> **WORK REQUEST**: Among the records below, find each line bearing the word "accomplish" and copy it.

*** TASK INPUT Section Begins ***

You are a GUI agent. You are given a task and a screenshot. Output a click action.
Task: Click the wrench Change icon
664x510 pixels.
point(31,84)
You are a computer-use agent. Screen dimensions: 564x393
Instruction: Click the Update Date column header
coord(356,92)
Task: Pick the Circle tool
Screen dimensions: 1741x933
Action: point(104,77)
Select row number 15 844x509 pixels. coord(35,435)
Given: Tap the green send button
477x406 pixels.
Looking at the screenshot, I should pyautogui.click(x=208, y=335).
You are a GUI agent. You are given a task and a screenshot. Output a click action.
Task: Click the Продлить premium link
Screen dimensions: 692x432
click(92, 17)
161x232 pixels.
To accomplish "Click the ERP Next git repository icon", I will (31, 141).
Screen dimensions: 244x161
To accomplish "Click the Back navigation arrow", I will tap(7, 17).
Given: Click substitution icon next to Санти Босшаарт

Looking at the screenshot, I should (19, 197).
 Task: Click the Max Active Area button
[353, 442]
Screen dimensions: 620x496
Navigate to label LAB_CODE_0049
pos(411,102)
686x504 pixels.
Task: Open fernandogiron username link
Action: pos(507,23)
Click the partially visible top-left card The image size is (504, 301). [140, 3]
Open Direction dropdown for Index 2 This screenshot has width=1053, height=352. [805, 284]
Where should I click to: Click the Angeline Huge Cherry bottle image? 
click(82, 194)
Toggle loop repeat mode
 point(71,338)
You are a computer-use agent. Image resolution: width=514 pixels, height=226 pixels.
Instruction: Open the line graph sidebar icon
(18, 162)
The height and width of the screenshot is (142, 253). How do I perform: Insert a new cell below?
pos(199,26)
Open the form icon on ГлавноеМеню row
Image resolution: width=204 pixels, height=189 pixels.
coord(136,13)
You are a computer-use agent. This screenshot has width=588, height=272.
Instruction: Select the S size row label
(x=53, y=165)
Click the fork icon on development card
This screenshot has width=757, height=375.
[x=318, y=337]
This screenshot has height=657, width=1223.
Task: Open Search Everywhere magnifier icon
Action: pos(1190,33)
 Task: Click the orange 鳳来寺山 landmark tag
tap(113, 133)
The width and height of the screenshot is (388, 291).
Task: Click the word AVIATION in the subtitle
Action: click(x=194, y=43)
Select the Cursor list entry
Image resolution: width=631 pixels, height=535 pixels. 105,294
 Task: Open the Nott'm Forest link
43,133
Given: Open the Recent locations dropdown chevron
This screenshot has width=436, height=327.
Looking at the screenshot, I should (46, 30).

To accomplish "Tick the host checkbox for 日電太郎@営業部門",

*** TASK INPUT Section Ends ***

> **OUTPUT FOR THIS TASK**:
To accomplish "Click the ERP Next git repository icon", I will (31, 141).
To accomplish "Click the Back navigation arrow", I will tap(7, 17).
To accomplish "Tick the host checkbox for 日電太郎@営業部門",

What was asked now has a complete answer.